* _TASK OBJECTIVE_:
Working from the entries that follow, transcribe exactly and only the lines from the one with "Instruction: Click the" through the last, pictures excluded.

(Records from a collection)
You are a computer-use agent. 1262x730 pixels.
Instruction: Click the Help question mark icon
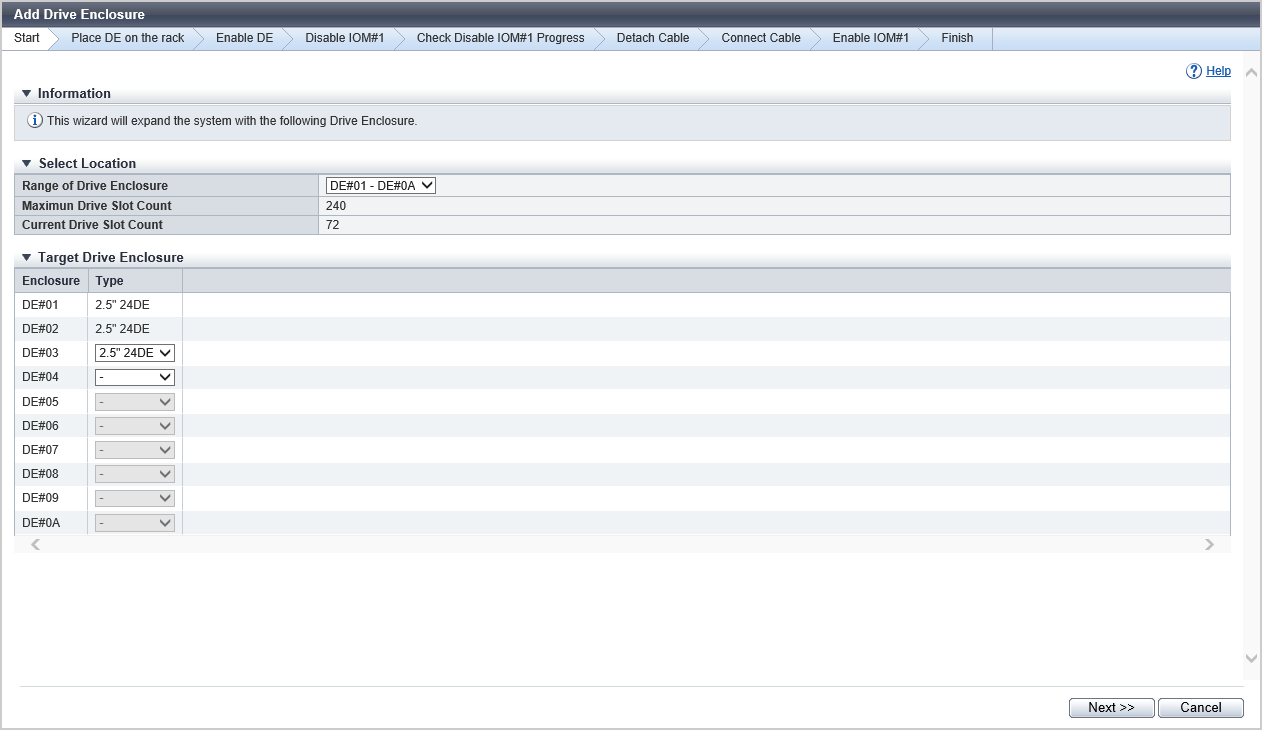1193,71
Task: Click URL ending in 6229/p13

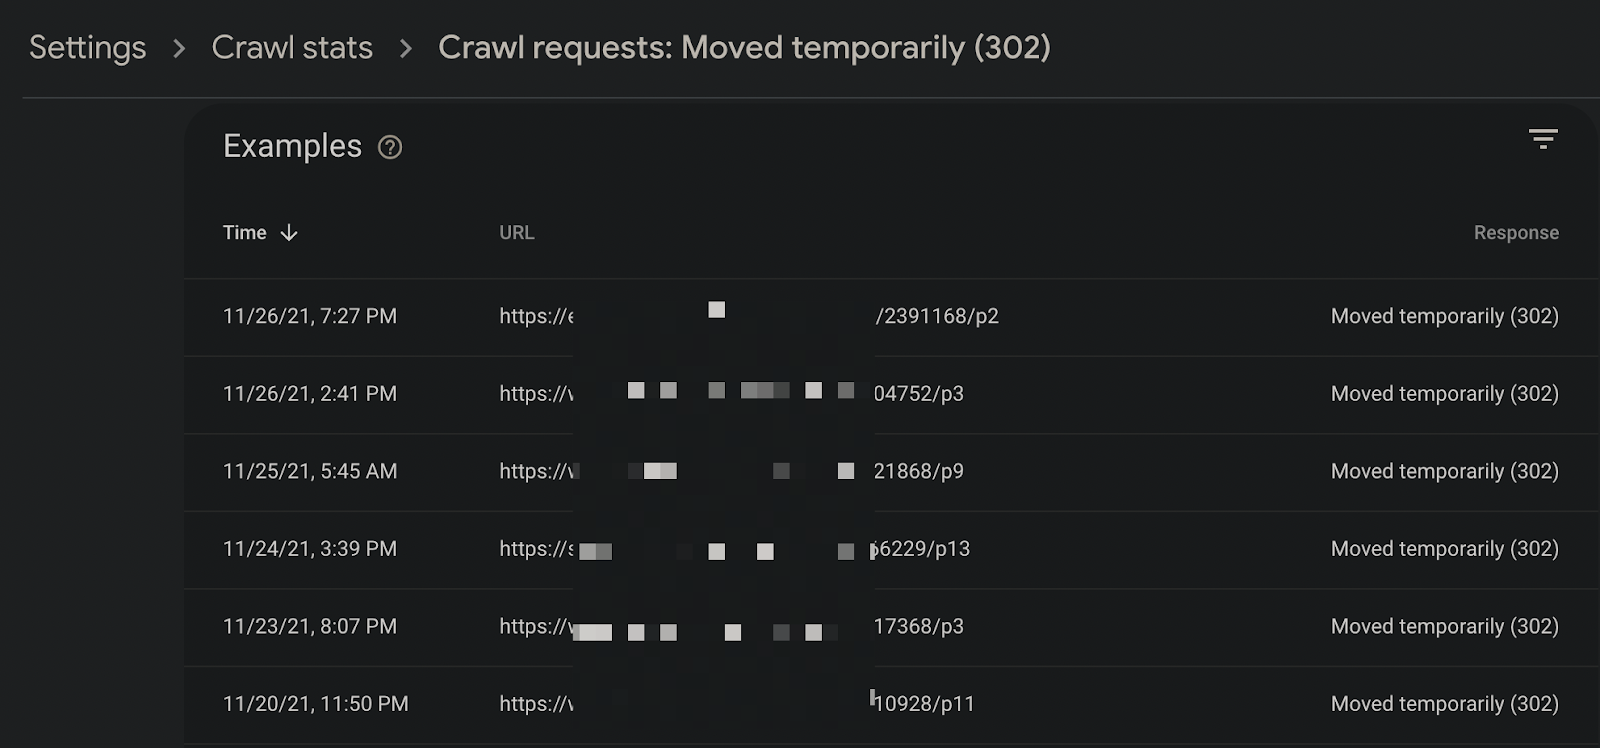Action: click(x=735, y=549)
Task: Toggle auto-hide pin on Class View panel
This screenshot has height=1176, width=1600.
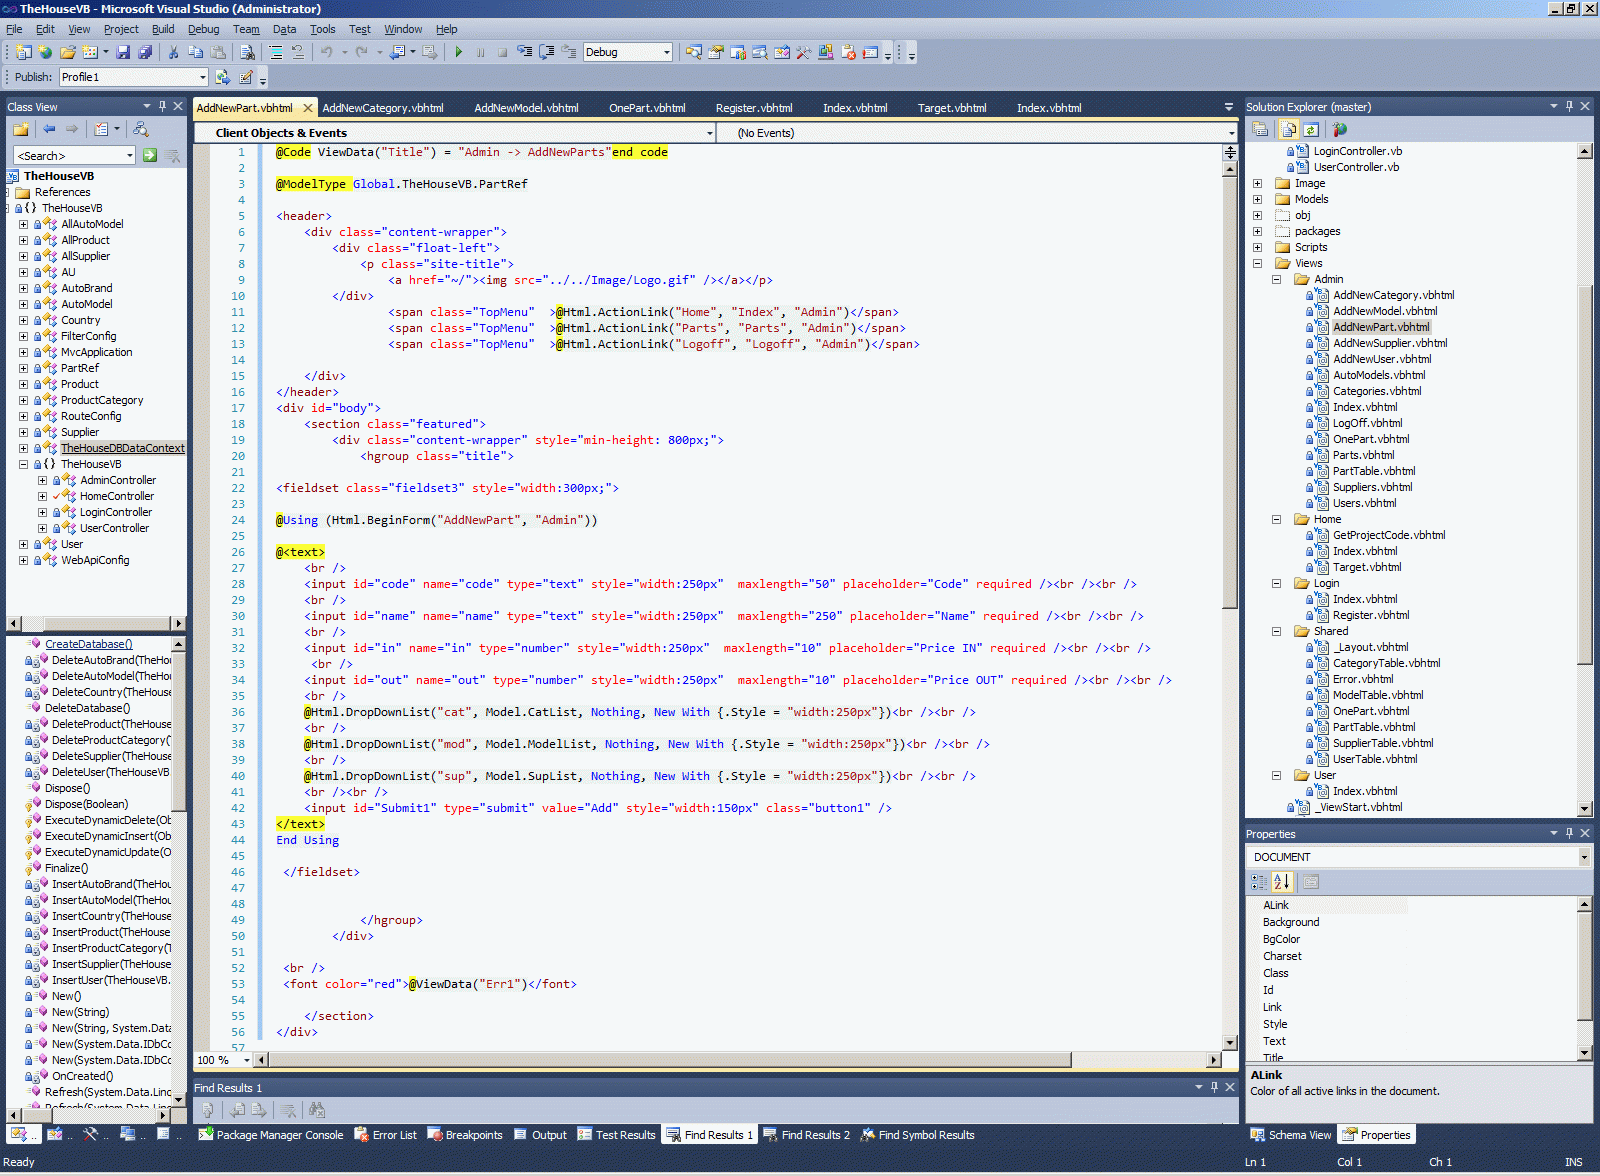Action: (162, 106)
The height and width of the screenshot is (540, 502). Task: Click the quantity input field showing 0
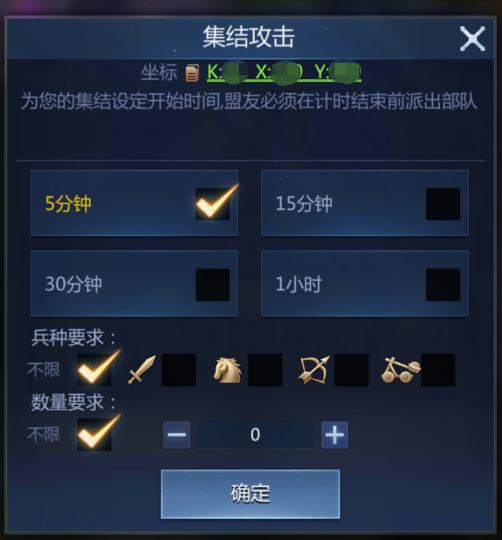(255, 435)
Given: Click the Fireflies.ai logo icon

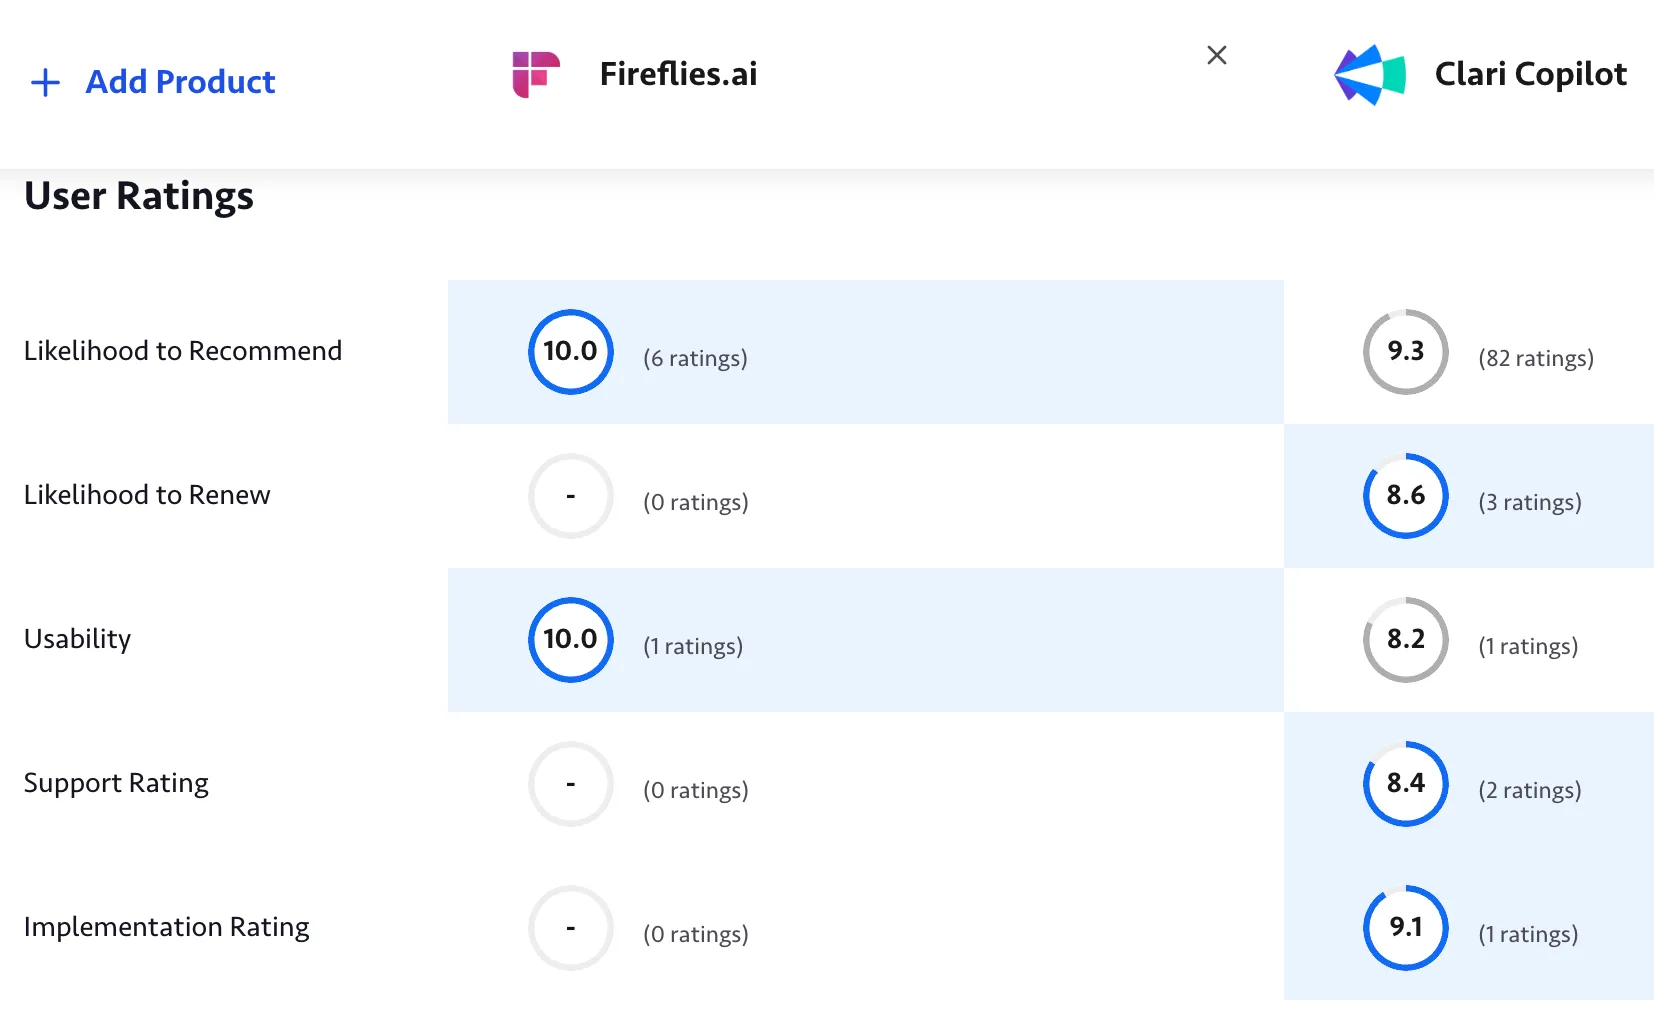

* _RESULT FOR THIS EXERCISE_:
Instruction: Click the Help question mark icon
1193,71
Task: Click URL ending in 6229/p13

Action: click(x=735, y=549)
Task: Toggle auto-hide pin on Class View panel
This screenshot has height=1176, width=1600.
Action: (162, 106)
The height and width of the screenshot is (540, 502). Task: Click the quantity input field showing 0
(255, 435)
Given: Click the Fireflies.ai logo icon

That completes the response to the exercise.